Lauren Tjoe is working with dough in and out of the kitchen

The night before the start of the Great Canadian Baking Show (GCBS), Lauren Tjoe sat terrified in her hotel room. Not only is she allergic to gluten and dairy, but she was the youngest baker in her season by nine years.

“I got there and I was so scared,” said Tjoe, a fourth-year Sauder student. “Everyone had so many more life experiences than I had — so much more experience baking and being around food.”

It wasn’t just Tjoe’s inexperience that made her nervous. She put her life on hold for the show. She deferred a co-op opportunity to bake on Canada’s greatest stage.

“At the beginning, [I thought] if I go out the first round, then that whole rigamarole of deferring, that’s going to be for nothing,” said Tjoe. “So I was putting a lot of pressure on myself.”

Tjoe said she applied for the show twice before getting cast. The first time, she applied a bit late and didn’t think her application went through.

“Even if it had, I wouldn’t have been ready. I was still in the phase of having to follow recipes really carefully and not knowing how to make them my own,” she said.

The second time Tjoe applied to the show, she made it to the audition stage but wasn’t cast.

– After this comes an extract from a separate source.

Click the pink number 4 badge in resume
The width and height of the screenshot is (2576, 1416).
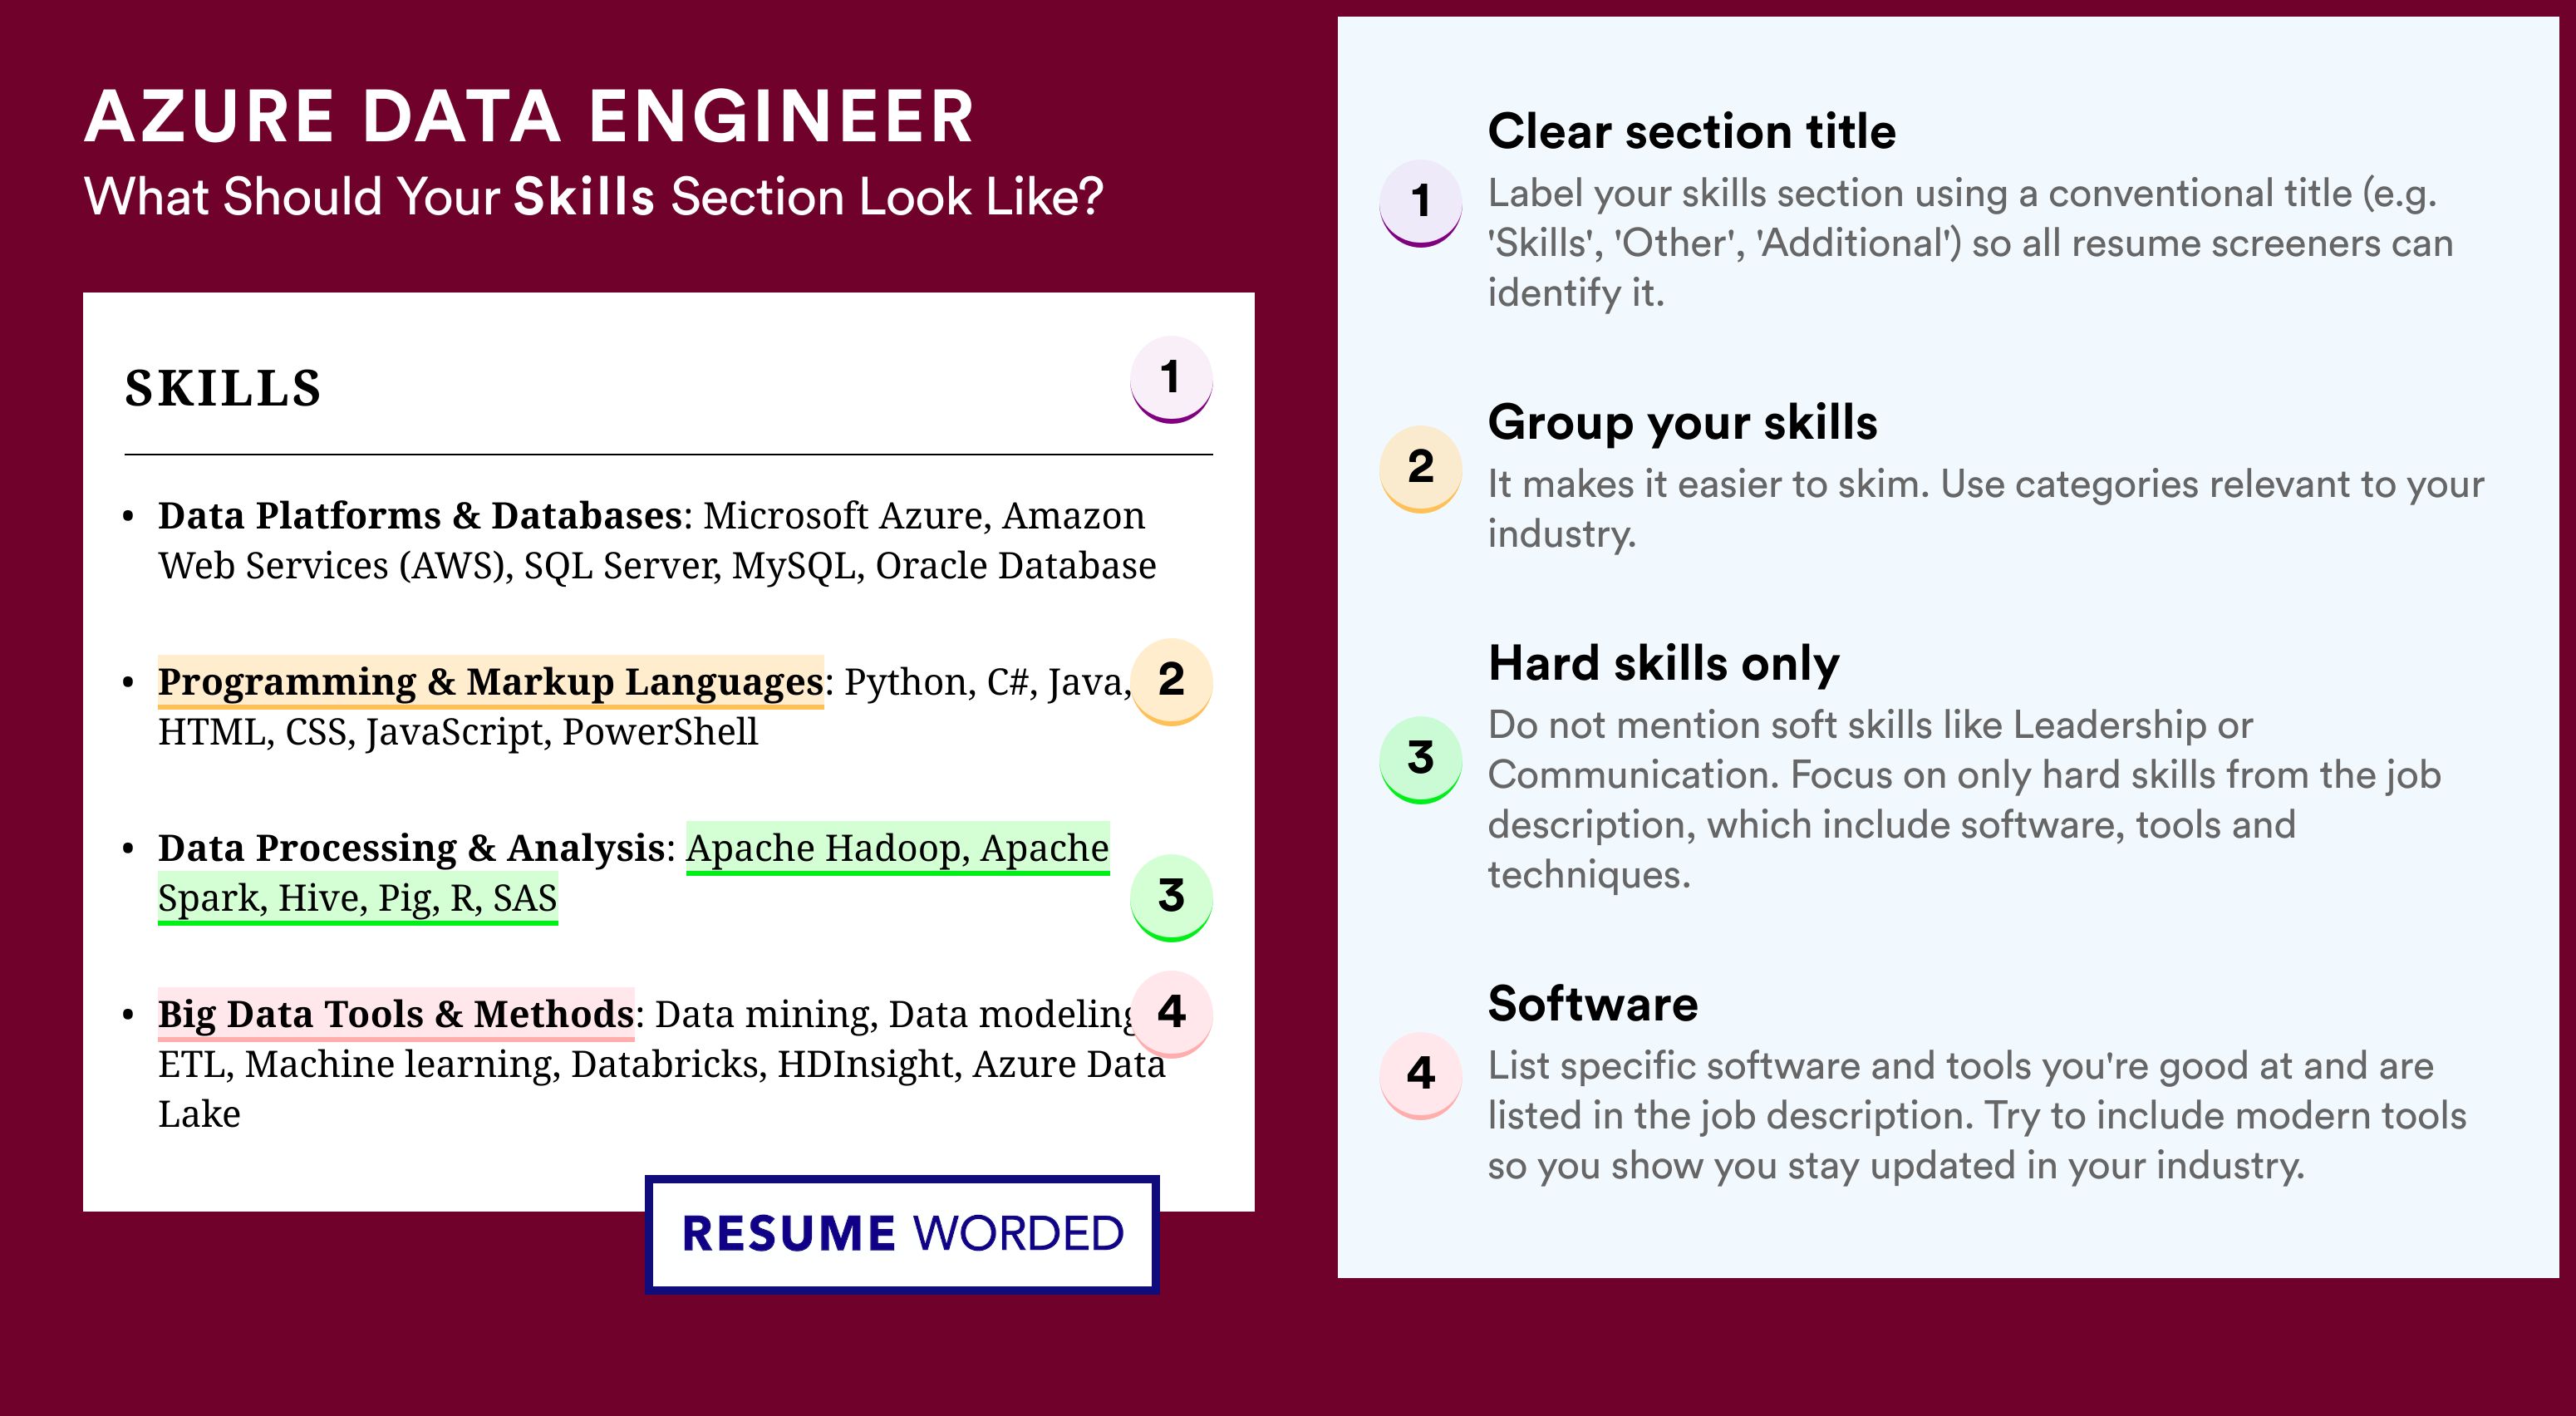[1171, 1013]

But the third time felt different. “I felt super confident in my baking and felt like if there was going to be a time when I went on the show, it would have been now or never,” said Tjoe.

After working year after year to get on the show, winning was all the more sweet for Tjoe.

Tjoe rolled into the final challenge of the season with a fresh win under her belt from the same episode. She was tasked with creating a garden party dessert centrepiece made from at least three different bakes.

With carrot-shaped scones, feta-jalapeno tarts that resembled pea pods and faux tomatoes made out of Korean pancakes and eggplant stroopwafels, Tjoe’s veggie garden-themed centerpiece dazzled the judges.

With that, she won the sixth season of the GCBS.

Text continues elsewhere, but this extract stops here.